_Goal of the exercise_
With the pictures left out, transcribe exactly the lines from the one with "You are a computer-use" through the end of the data.

____________

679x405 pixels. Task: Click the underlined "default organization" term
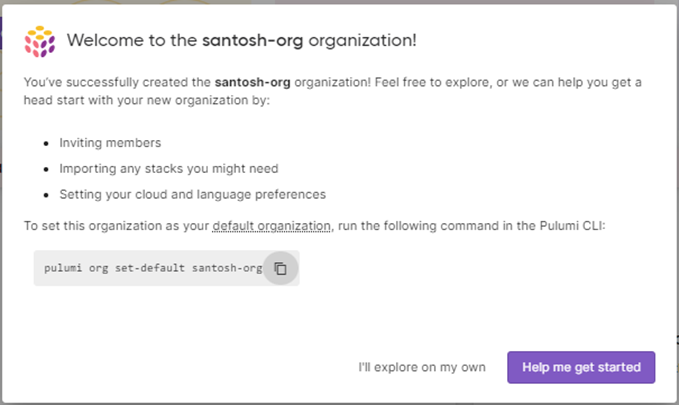click(271, 226)
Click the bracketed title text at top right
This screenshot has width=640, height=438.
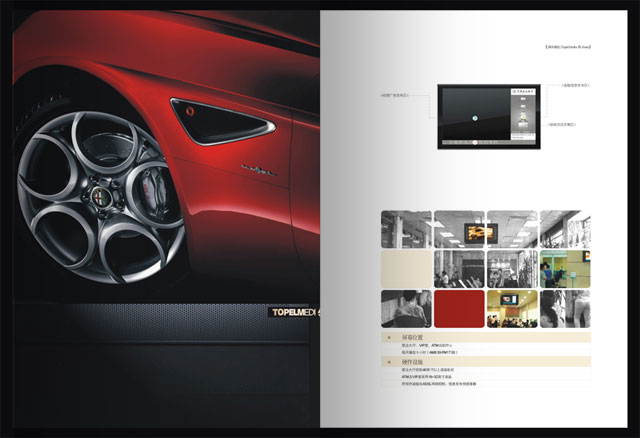click(x=564, y=46)
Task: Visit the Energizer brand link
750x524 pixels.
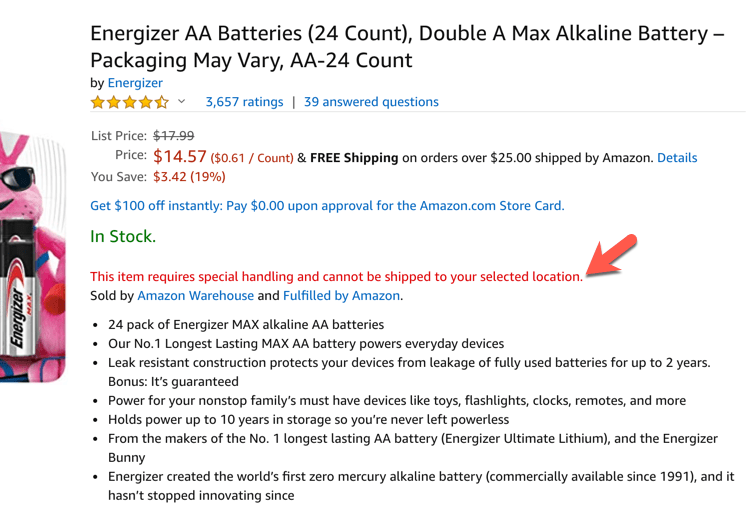Action: [x=135, y=83]
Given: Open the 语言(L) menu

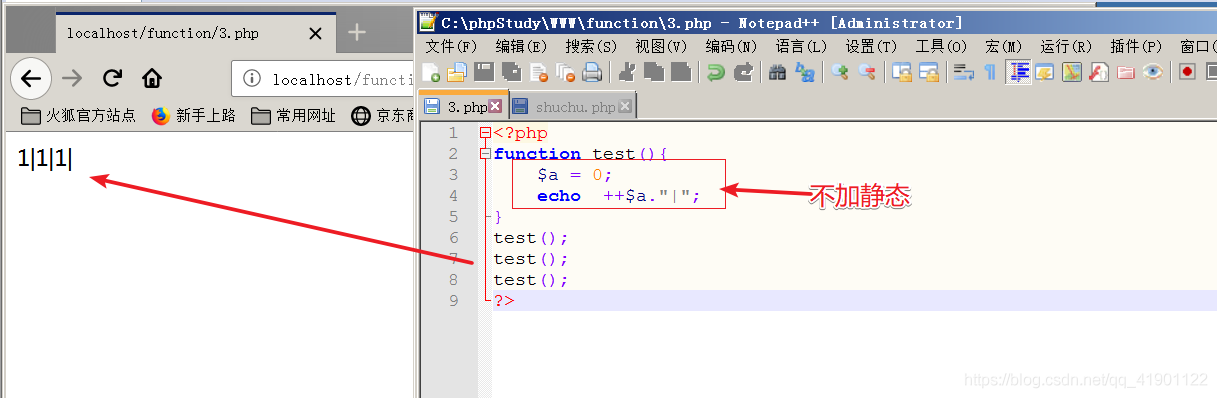Looking at the screenshot, I should click(801, 46).
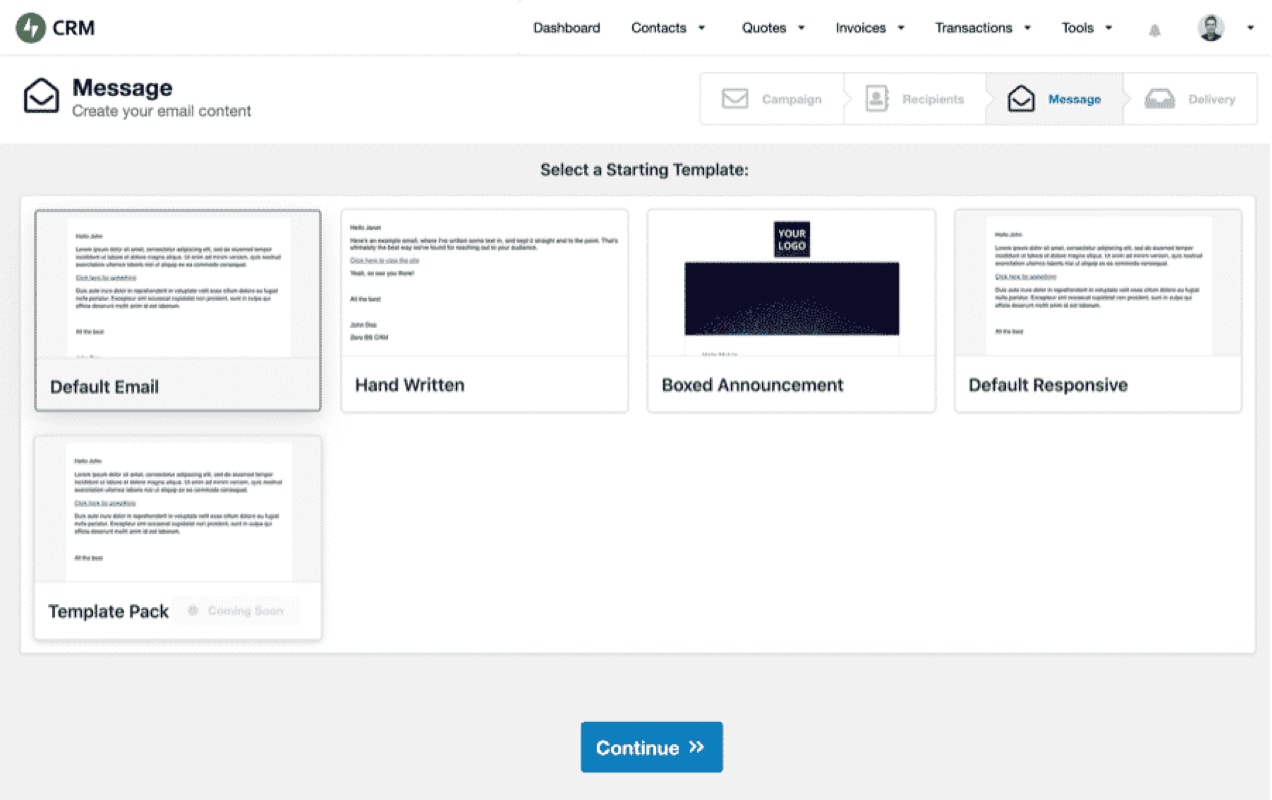Viewport: 1272px width, 800px height.
Task: Open notifications via the bell icon
Action: (x=1154, y=29)
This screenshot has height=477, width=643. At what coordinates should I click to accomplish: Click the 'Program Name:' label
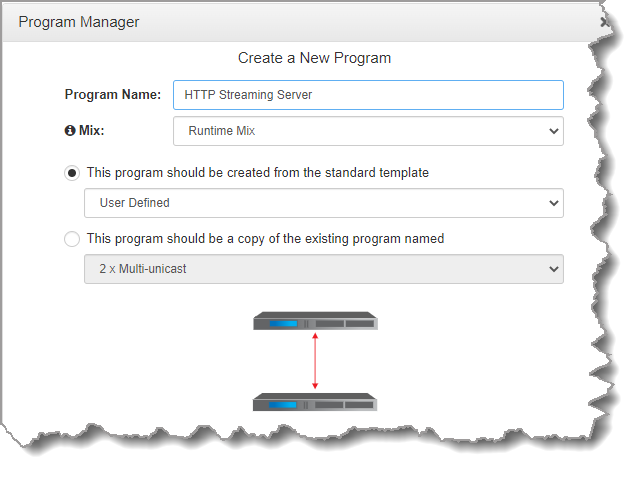[112, 95]
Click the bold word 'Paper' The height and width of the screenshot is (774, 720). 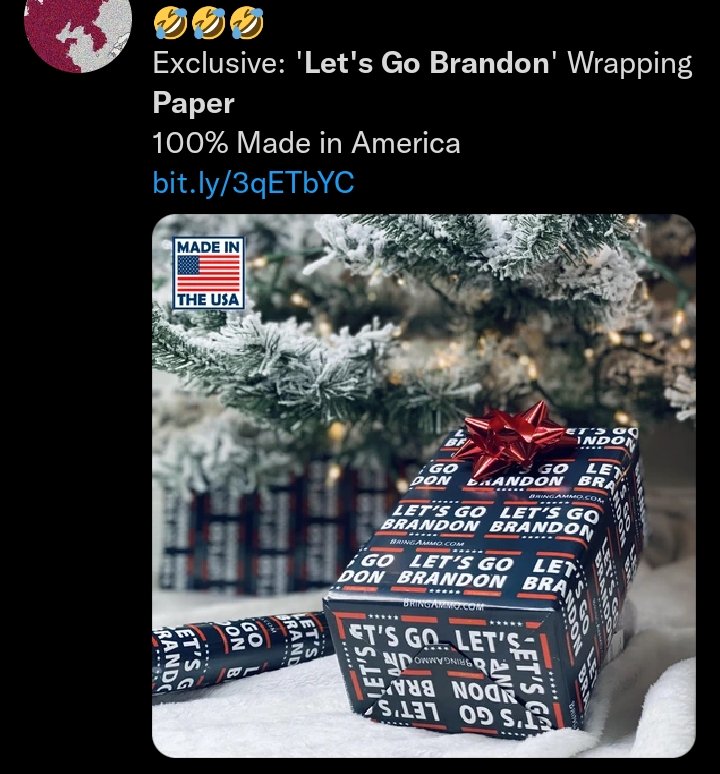193,104
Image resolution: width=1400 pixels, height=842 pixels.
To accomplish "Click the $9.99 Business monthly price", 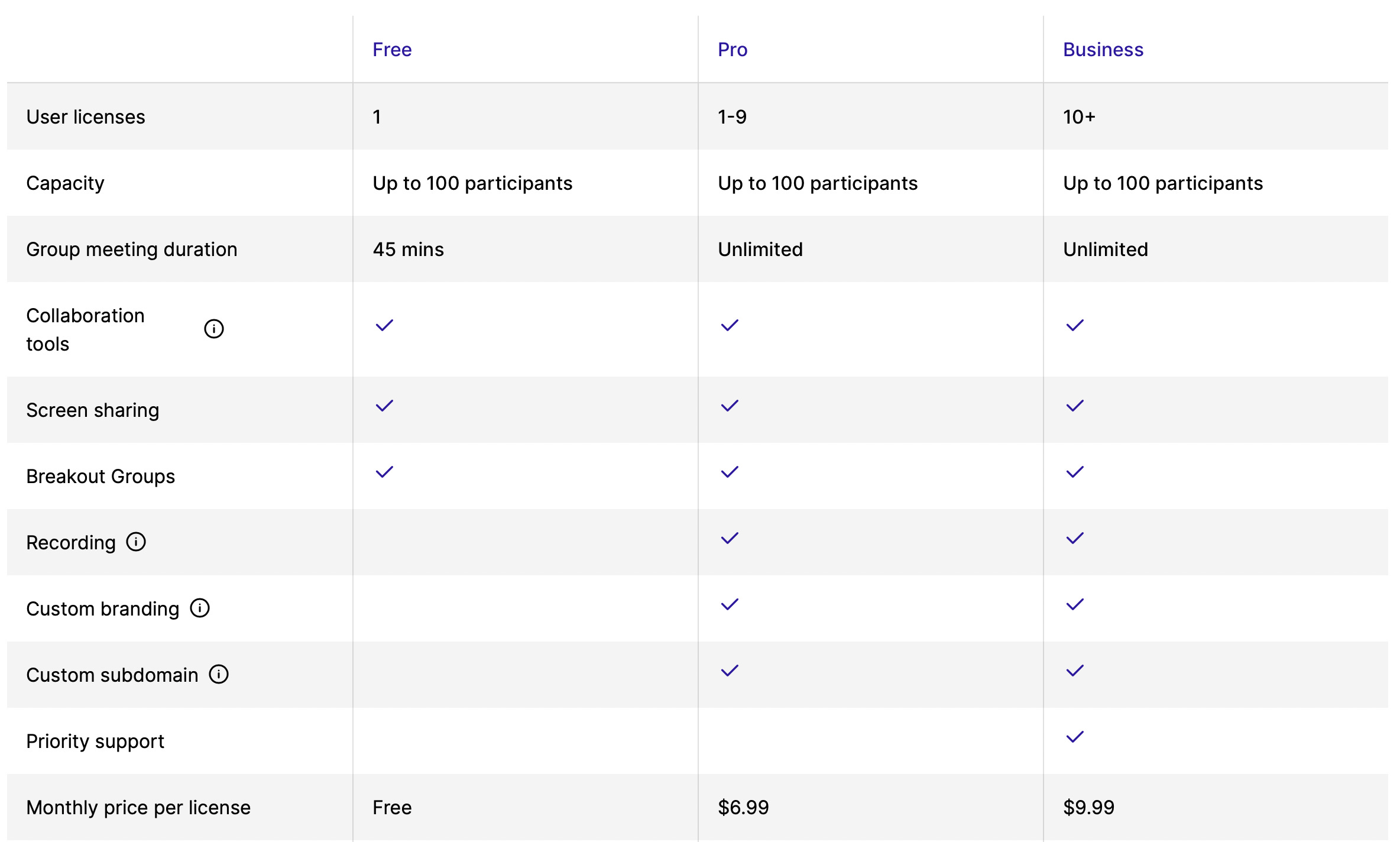I will [1088, 808].
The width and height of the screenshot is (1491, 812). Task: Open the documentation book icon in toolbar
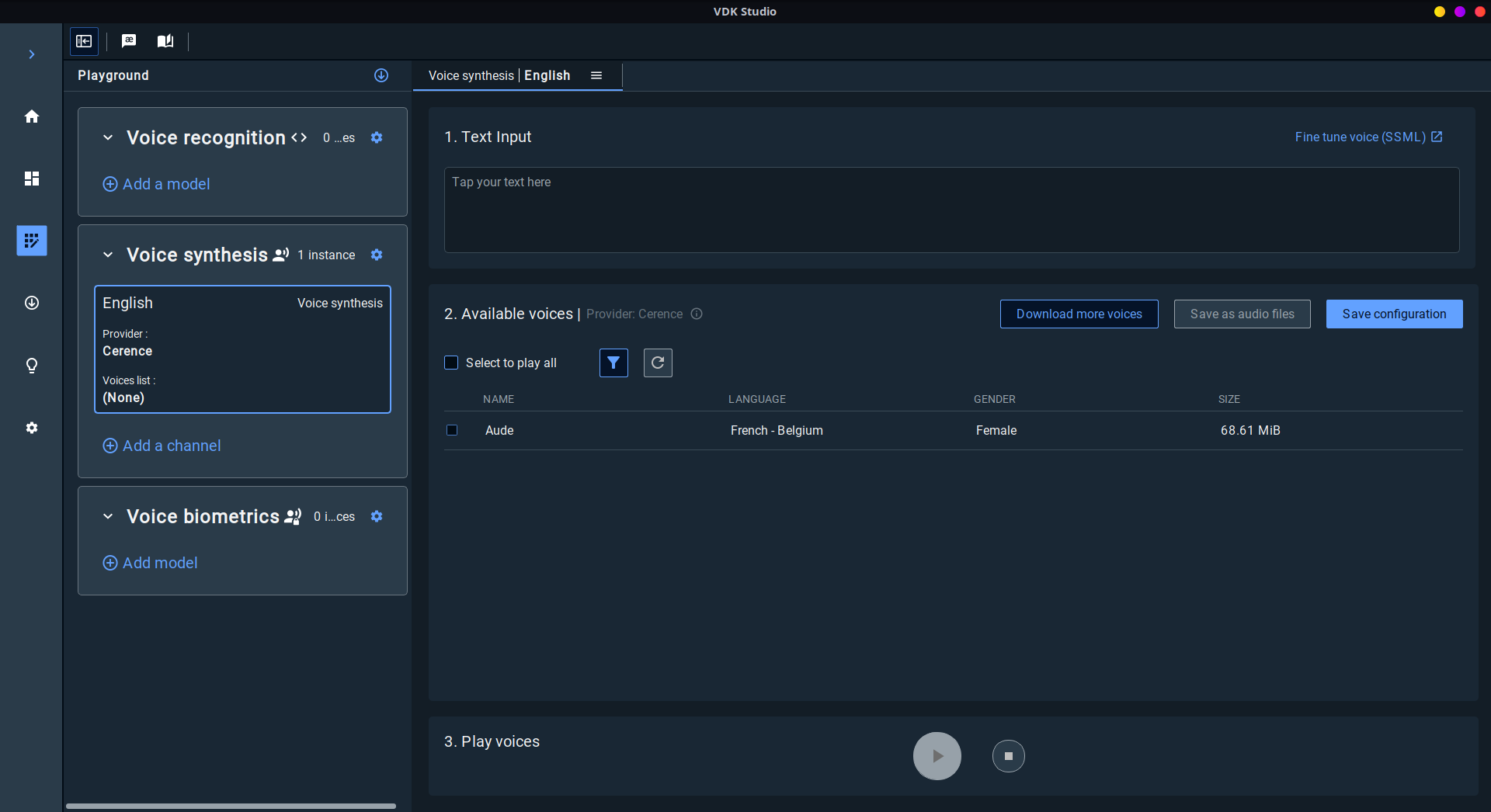click(165, 41)
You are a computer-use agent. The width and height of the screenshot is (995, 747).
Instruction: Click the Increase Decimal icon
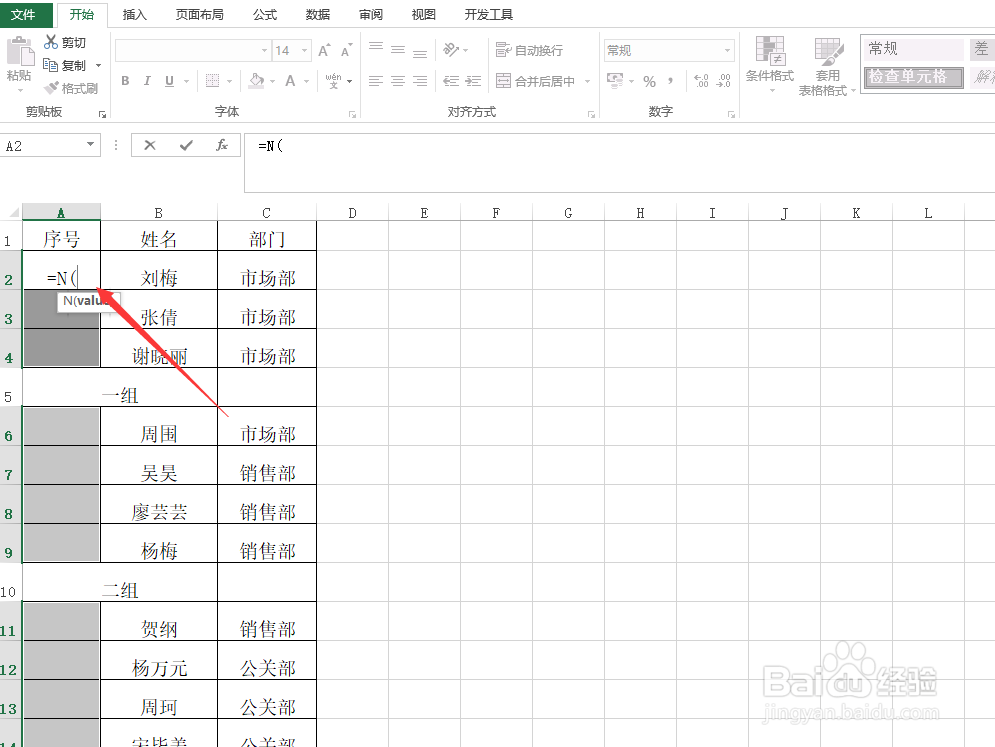click(x=699, y=80)
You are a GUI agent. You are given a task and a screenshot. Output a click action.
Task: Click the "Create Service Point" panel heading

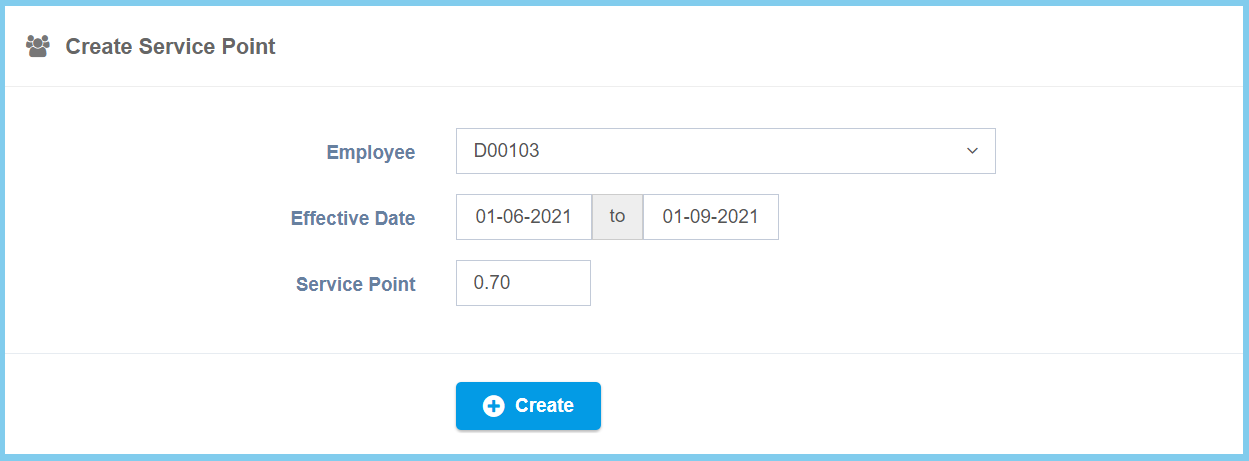(170, 46)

____________

_Solution to this task_
You are a computer-use agent. The width and height of the screenshot is (995, 747).
Instruction: Click the Increase Decimal icon
click(x=699, y=80)
You are a GUI agent. You are given a task and a screenshot. Output a click action.
Task: Click the "Create Service Point" panel heading

(170, 46)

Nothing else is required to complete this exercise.